Alright. Im goin with 30 in tires and need some info on clutch kits. Has anyone ever put one in and what is the best. Any info will be helpful. Thanks.


----------



## J2! (May 8, 2010)

All the guys in our club that ride popo's say the heelclicker is the best clutch kit out there for them.


----------



## primetime1267 (Aug 31, 2009)

I'm getting ready to order a kit for my rzr. I ordered from QSC (quad shop customs) for the sportsman and we love it. Call and talk to Adam, he is a great guy to deal with and will set you up for the way you ride. It should be in the low 200 range for springs and weights. You can also get the TEAM secondary for an extra 300 or so. Good luck!!


----------



## Country (Jul 20, 2010)

I appreciate the info. It will be around christmas when I order mine. Let me know how it gos in so I can get an idea of what to expect.

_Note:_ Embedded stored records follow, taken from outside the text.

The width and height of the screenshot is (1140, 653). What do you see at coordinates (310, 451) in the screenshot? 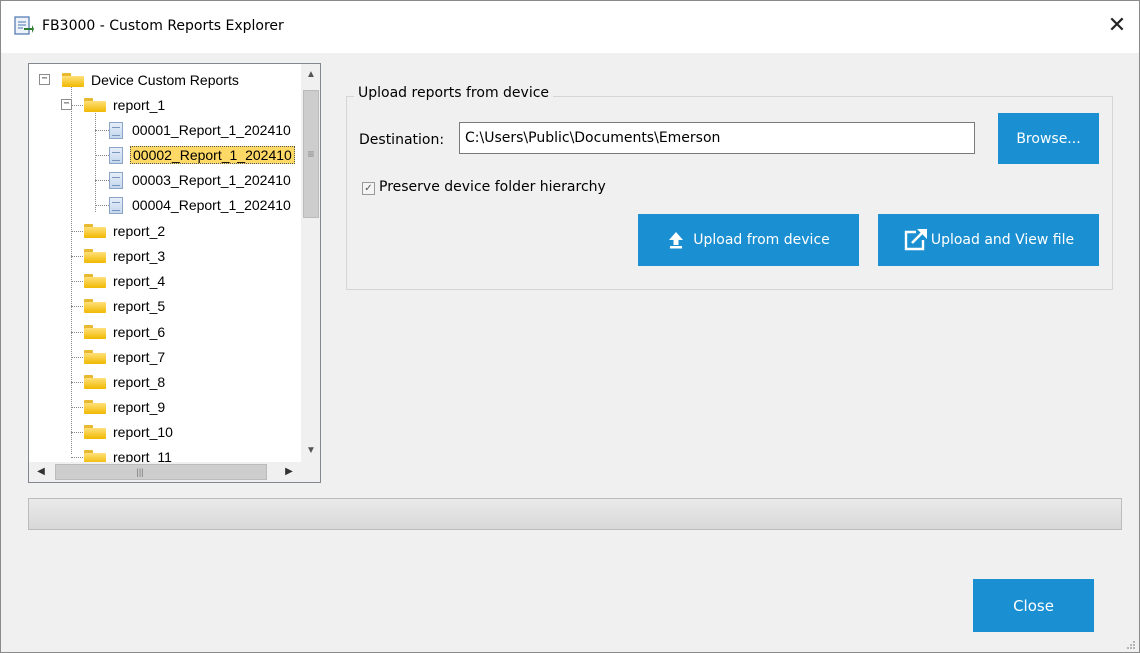
I see `scroll-down-icon: ▼` at bounding box center [310, 451].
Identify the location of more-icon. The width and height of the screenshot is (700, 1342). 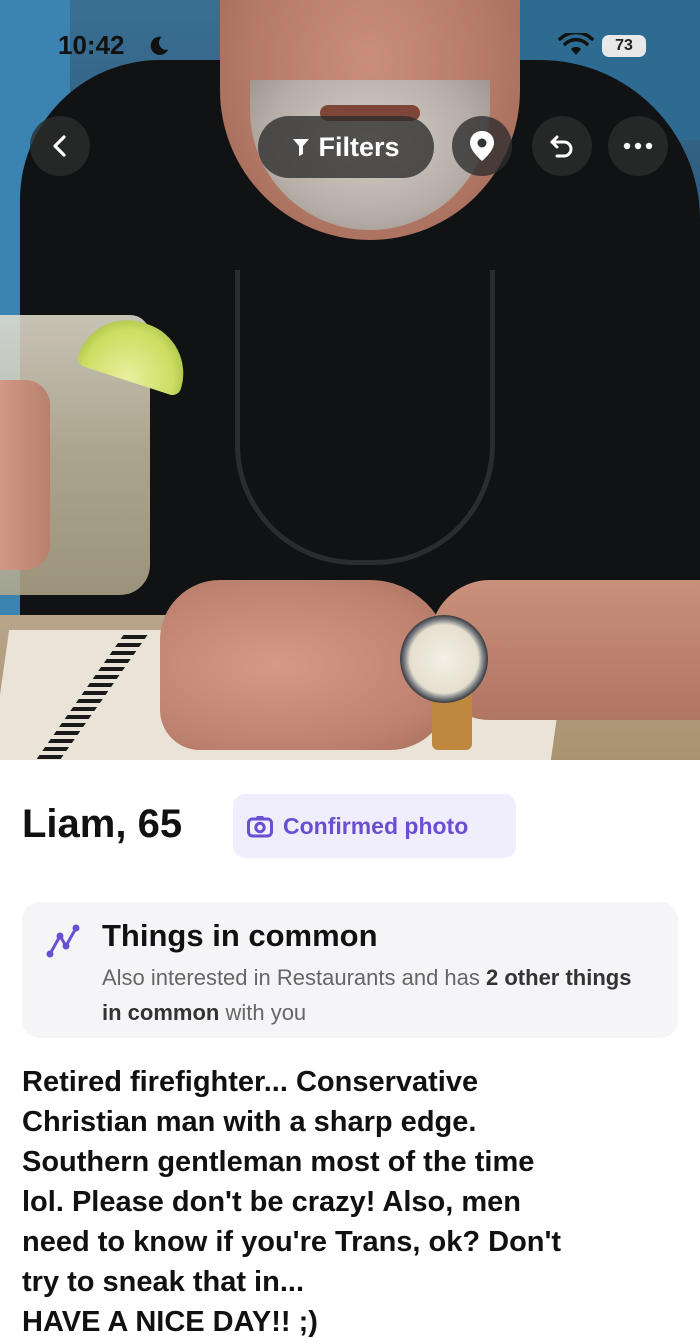
(638, 146).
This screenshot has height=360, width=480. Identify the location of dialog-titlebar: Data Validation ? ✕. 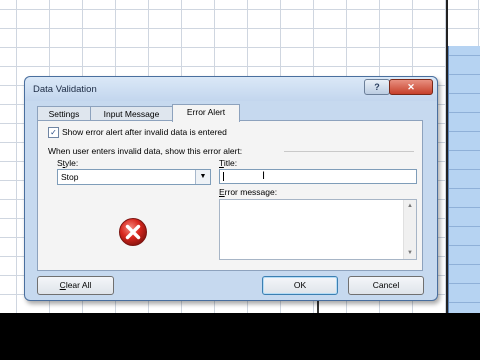
(231, 89).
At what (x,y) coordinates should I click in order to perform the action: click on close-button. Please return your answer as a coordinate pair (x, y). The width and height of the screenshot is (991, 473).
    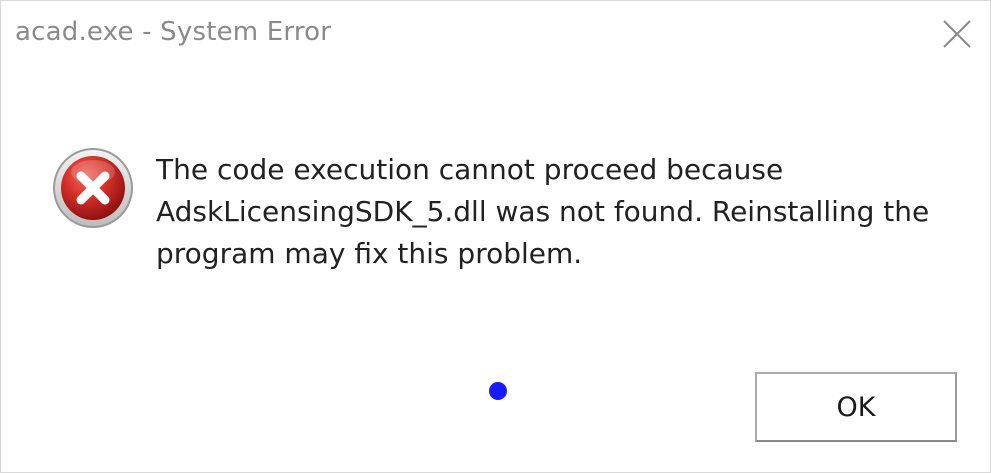
    Looking at the image, I should click on (957, 34).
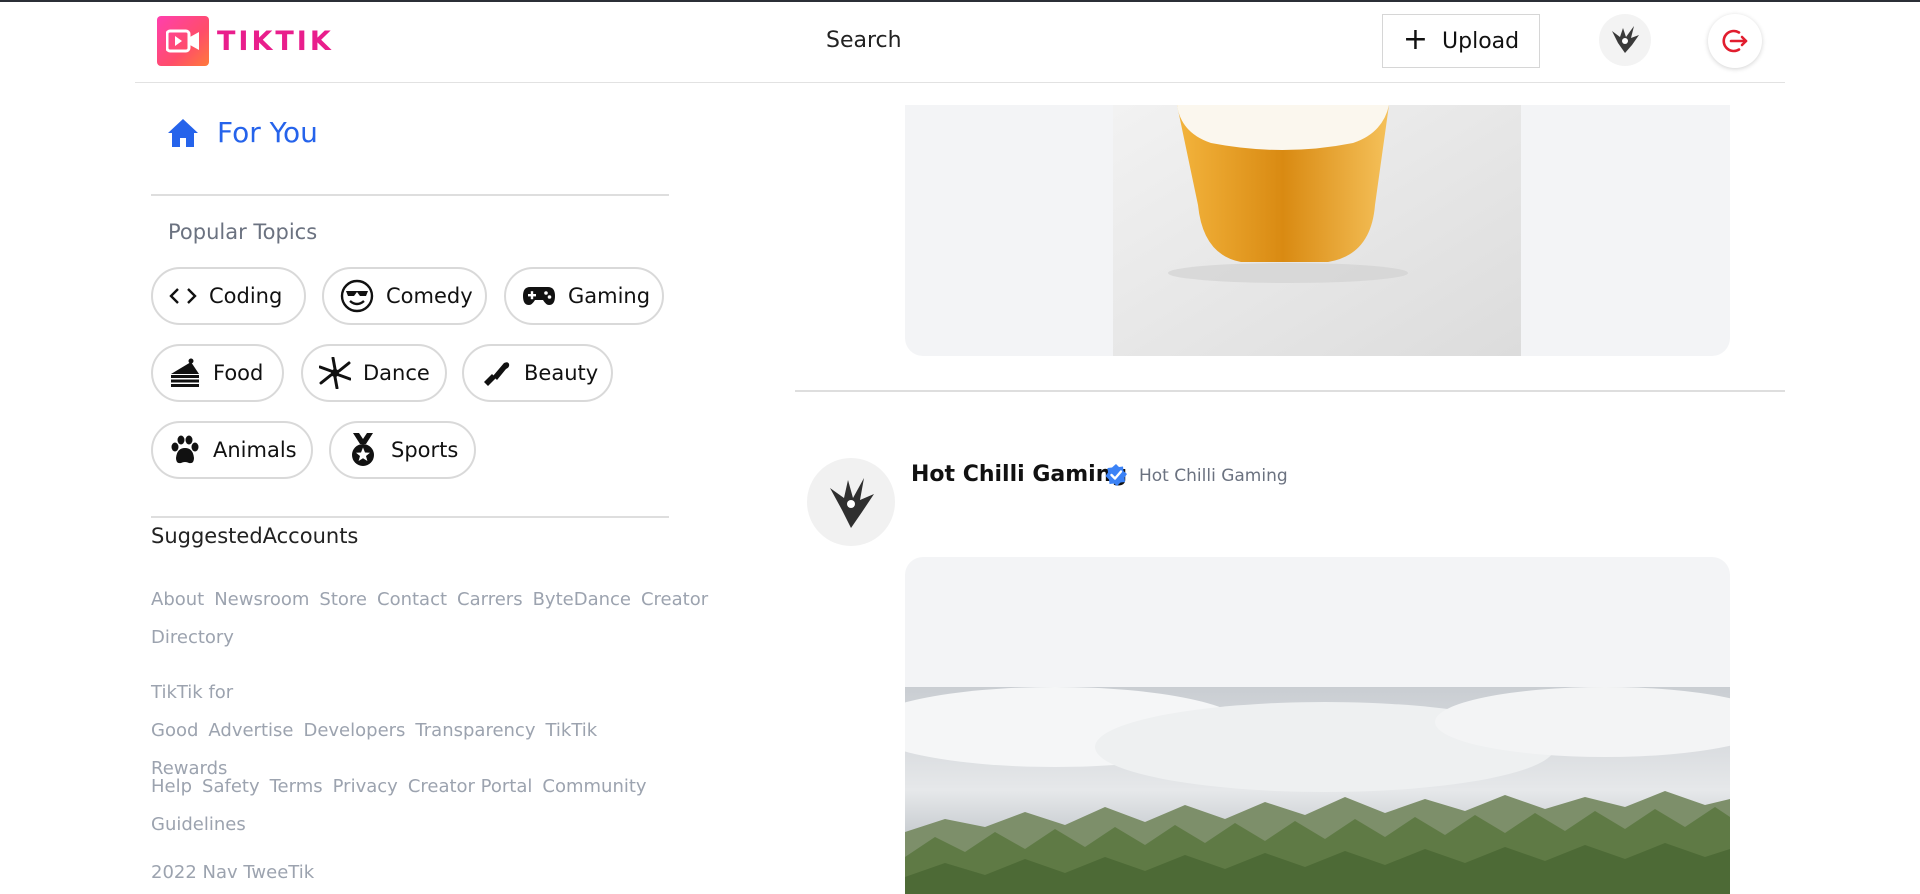  I want to click on paw-icon, so click(185, 450).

Sent from my DROIDX using Tapatalk


----------



## Bootlegger (Dec 18, 2008)

Quad Shop Customs is the best kits IMO.


----------



## Country (Jul 20, 2010)

Ill check into them. I don't plan do do much mudding. I have a brute for that. I am however going up to 30" tires so I am just trying to save a few belts....

Sent from my DROIDX using Tapatalk


----------



## 08GreenBrute (Jul 13, 2009)

I have a stock tires kit from holz it helped with the low mid. I'd check them out and see what they have for big tires


----------



## Country (Jul 20, 2010)

Ill do it.

Sent from my DROIDX using Tapatalk


----------



## Polaris425 (Dec 16, 2004)

Maybe when you install it you could snap some pics. Do a quick write up. I'll send ya some stickers.


----------



## Country (Jul 20, 2010)

I think I can handle that.....

Sent from my DROIDX using Tapatalk


----------